#### Source material:

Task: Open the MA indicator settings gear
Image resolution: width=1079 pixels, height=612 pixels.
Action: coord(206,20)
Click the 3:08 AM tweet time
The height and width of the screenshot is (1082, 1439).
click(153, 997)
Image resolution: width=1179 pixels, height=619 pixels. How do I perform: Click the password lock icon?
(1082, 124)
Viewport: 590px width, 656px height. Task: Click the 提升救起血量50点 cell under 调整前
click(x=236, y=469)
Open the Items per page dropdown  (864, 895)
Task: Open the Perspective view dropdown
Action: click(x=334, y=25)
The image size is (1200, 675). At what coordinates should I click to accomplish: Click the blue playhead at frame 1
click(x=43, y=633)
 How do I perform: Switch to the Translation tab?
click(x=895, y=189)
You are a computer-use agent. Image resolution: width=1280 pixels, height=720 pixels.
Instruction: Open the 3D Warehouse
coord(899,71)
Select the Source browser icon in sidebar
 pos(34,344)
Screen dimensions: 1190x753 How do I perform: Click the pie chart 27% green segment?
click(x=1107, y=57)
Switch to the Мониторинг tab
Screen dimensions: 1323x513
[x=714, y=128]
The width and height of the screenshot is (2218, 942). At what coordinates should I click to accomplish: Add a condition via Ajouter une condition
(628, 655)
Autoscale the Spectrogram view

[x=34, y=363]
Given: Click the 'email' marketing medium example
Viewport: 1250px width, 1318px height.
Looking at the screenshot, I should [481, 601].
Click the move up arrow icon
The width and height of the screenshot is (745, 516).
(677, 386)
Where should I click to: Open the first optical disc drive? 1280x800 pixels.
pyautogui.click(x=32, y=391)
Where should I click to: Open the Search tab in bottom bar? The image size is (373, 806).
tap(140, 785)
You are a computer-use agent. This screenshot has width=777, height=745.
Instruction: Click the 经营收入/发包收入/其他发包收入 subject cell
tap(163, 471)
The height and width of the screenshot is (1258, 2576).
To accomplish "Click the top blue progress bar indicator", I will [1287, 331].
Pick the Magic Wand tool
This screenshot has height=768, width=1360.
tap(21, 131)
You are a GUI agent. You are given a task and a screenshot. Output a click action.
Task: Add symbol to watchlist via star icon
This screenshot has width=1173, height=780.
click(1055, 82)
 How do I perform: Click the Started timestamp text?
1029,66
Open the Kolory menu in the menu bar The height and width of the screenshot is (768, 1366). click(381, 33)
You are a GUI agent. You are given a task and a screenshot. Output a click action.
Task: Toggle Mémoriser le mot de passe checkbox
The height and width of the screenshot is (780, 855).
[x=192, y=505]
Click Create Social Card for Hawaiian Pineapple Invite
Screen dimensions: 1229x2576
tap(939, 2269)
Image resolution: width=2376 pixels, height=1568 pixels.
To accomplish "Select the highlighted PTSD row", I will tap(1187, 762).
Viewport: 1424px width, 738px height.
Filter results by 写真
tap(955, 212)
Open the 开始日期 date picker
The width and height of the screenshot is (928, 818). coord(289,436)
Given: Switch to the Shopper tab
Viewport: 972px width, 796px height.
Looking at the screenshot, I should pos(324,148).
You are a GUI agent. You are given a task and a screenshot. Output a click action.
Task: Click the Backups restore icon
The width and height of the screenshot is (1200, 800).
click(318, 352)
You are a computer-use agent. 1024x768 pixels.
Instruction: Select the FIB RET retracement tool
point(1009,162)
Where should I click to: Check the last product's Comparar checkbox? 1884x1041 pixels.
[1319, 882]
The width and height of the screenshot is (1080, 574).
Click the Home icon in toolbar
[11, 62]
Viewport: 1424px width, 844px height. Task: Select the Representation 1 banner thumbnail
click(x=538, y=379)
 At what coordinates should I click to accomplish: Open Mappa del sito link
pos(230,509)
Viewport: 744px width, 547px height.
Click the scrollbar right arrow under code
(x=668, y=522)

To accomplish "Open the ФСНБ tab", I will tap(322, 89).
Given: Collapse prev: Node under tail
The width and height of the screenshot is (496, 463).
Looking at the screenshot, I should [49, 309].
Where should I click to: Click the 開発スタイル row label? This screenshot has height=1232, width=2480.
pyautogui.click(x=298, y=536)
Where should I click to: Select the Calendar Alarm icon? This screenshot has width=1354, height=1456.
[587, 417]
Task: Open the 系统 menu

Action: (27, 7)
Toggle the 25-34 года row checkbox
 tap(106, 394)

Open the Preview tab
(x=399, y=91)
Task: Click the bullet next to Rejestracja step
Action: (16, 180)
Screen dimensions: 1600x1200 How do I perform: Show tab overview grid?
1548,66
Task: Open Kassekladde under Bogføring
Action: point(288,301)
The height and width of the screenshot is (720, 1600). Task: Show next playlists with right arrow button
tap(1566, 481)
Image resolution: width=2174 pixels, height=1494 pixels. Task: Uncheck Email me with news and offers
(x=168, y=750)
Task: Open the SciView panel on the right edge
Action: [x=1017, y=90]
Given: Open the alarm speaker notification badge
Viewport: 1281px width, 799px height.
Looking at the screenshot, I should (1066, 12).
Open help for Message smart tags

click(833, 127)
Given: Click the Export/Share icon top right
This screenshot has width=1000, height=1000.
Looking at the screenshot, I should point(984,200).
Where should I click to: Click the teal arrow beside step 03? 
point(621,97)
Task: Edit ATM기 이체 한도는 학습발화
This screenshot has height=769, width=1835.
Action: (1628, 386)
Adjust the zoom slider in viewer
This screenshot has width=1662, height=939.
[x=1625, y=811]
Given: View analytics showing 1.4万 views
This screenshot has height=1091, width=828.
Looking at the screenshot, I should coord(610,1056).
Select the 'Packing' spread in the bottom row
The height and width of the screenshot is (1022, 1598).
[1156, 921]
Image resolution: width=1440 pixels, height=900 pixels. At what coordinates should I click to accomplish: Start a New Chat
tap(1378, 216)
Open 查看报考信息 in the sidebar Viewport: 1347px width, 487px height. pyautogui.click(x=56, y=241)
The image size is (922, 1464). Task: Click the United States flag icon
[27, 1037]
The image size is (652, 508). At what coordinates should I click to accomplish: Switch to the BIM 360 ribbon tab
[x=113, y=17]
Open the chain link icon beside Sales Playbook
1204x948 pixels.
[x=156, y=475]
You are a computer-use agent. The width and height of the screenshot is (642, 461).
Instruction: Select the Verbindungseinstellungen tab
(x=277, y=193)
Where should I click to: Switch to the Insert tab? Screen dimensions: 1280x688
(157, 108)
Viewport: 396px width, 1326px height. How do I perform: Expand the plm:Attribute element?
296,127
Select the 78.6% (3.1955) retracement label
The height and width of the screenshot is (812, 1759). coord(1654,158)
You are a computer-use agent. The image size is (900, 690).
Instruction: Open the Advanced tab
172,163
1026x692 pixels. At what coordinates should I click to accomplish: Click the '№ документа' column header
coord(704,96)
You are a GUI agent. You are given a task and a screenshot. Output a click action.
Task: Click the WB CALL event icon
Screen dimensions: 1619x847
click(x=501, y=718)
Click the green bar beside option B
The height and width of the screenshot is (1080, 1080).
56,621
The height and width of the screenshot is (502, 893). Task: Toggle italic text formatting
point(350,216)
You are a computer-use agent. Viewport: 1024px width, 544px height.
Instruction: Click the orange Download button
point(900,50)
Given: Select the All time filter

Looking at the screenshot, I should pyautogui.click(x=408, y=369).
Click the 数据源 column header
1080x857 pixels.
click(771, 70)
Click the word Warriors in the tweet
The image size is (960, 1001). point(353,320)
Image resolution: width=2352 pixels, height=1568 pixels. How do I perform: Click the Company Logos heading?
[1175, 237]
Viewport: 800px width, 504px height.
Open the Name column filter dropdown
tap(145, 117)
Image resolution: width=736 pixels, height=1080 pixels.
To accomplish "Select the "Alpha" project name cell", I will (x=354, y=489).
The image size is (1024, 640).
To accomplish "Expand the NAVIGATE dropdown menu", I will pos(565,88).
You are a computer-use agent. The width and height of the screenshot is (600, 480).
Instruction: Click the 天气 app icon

#### Exercise prompt:
Output the lines above exactly, but only those between the line holding "The image size is (652, 508)." and the line holding "is (642, 461).", inclusive.

#### Reply:
The image size is (652, 508). At what coordinates should I click to accomplish: Switch to the BIM 360 ribbon tab
[x=113, y=17]
Open the chain link icon beside Sales Playbook
1204x948 pixels.
[x=156, y=475]
You are a computer-use agent. The width and height of the screenshot is (642, 461).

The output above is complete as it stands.